**SHORT PROBLEM 1**
In the corporate filing extract below, what name did the corporation adopt on November 14, 1994?
**SHORT PROBLEM 2**
Write a continuation of the corporate filing extract below, starting right after its final line.

**SELECTED EXTRACT**
§ §
Restrictions on share transfers:


None


5.

Number, or minimum and maximum number of directors:


Minimum 3, Maximum 15.


6.

If the corporation is restricted FROM carrying on a certain business or restricted TO carrying on a certain business, specify the restrictions:


None


7.

If a change of name is effected, indicate previous name:


Not applicable.


8.

Details of incorporation:


The corporation was incorporated under the Companies Act in the Province of British Columbia on November 30, 1993 as “KBK No. 24 Ventures Ltd.”  On November 14, 1994, the corporation changed its name to “Titan Trading Analytics Inc.”


The corporation was extra-provincially registered in the Province of Alberta on September 21, 2004, Corporate Access No. 2111281586.


9.

Other rules or provisions:


The directors may, between annual general meetings, appoint one or more additional directors of the Corporation to serve until the next annual general meeting, but the number of additional directors shall not at any time exceed one-third (1/3) of the number of directors who held office at the expiration of the last annual meeting of the Corporation.











EXHIBIT III


BY-LAW NO. 1


A by-law relating generally to

the transaction of the business

and affairs of


Titan Trading Analytics Inc.


(hereinafter referred to as the “Corporation”)


DIRECTORS AND OFFICERS

1.
§ §
**GIVEN INFORMATION**
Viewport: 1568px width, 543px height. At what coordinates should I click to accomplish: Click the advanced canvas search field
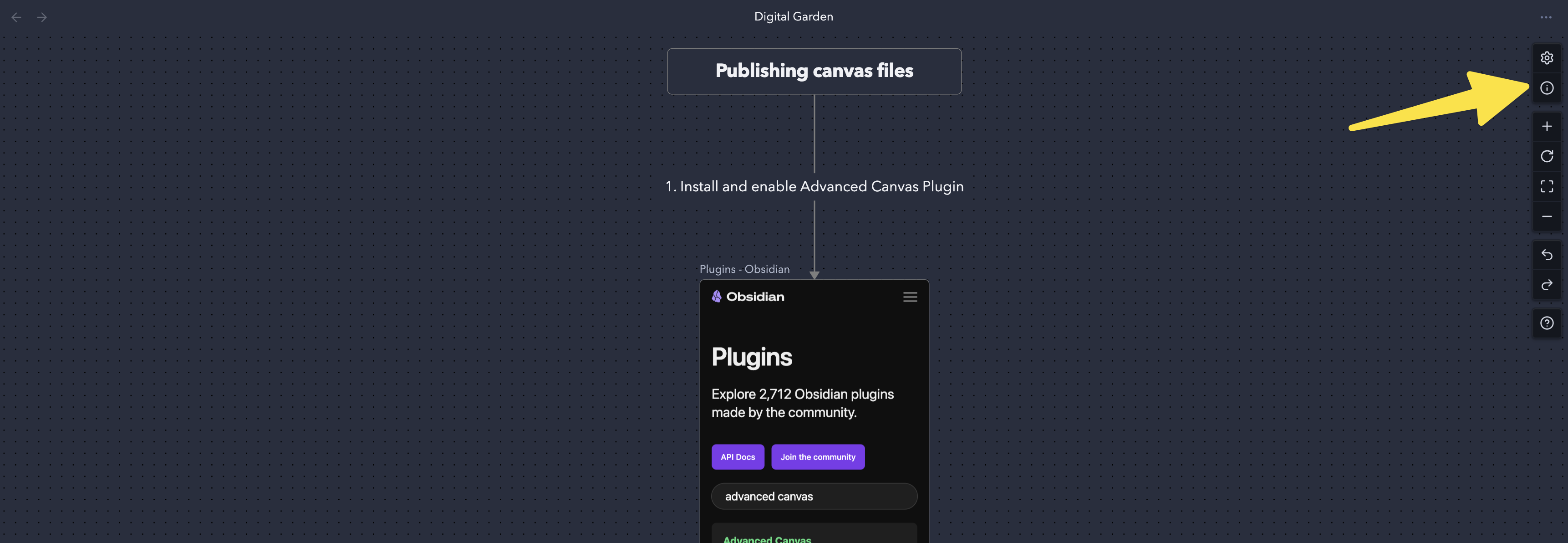tap(814, 497)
§ §
**RIGHT ANSWER 1**
Titan Trading Analytics Inc.

**RIGHT ANSWER 2**
Calling of and notice of meetings - Meetings of the board shall be held at such place and time and on such day as the chairman of the board, president or a vice-president, if any, or any two directors may determine. Notice of meetings of the board shall be given to each director not less than 48 hours before the time when the meeting is to be held. Each newly elected board may without notice hold its first meeting for the purposes of organization and the appointment of officers immediately following the meeting of shareholders at which such board was elected.

2.

Quorum - Subject to the residency requirements contained in the Business Corporations Act, the quorum for the transaction of business at any meeting of the board shall consist of a majority of the number of directors then elected or appointed, or such greater or lesser number of directors as the board may from time to time determine.

3.

Place of Meeting - Meetings of the board may be held in or outside Canada.

4.

Votes to govern - At all meetings of the board every question shall be decided by a majority of the votes cast on the question; and in case of an equality of votes the chairman of the meeting shall not be entitled to a second or casting vote.

5.

Audit Committee - When required by the Business Corporations Act the board shall, and at any other time the board may, appoint annually from among its number an Audit Committee to be composed of not fewer than three (3) directors of whom a majority shall not be officers or employees of the Corporation or its affiliates.  The Audit Committee shall have the powers and duties provided in the Business Corporations Act and any other powers delegated by the board.

6.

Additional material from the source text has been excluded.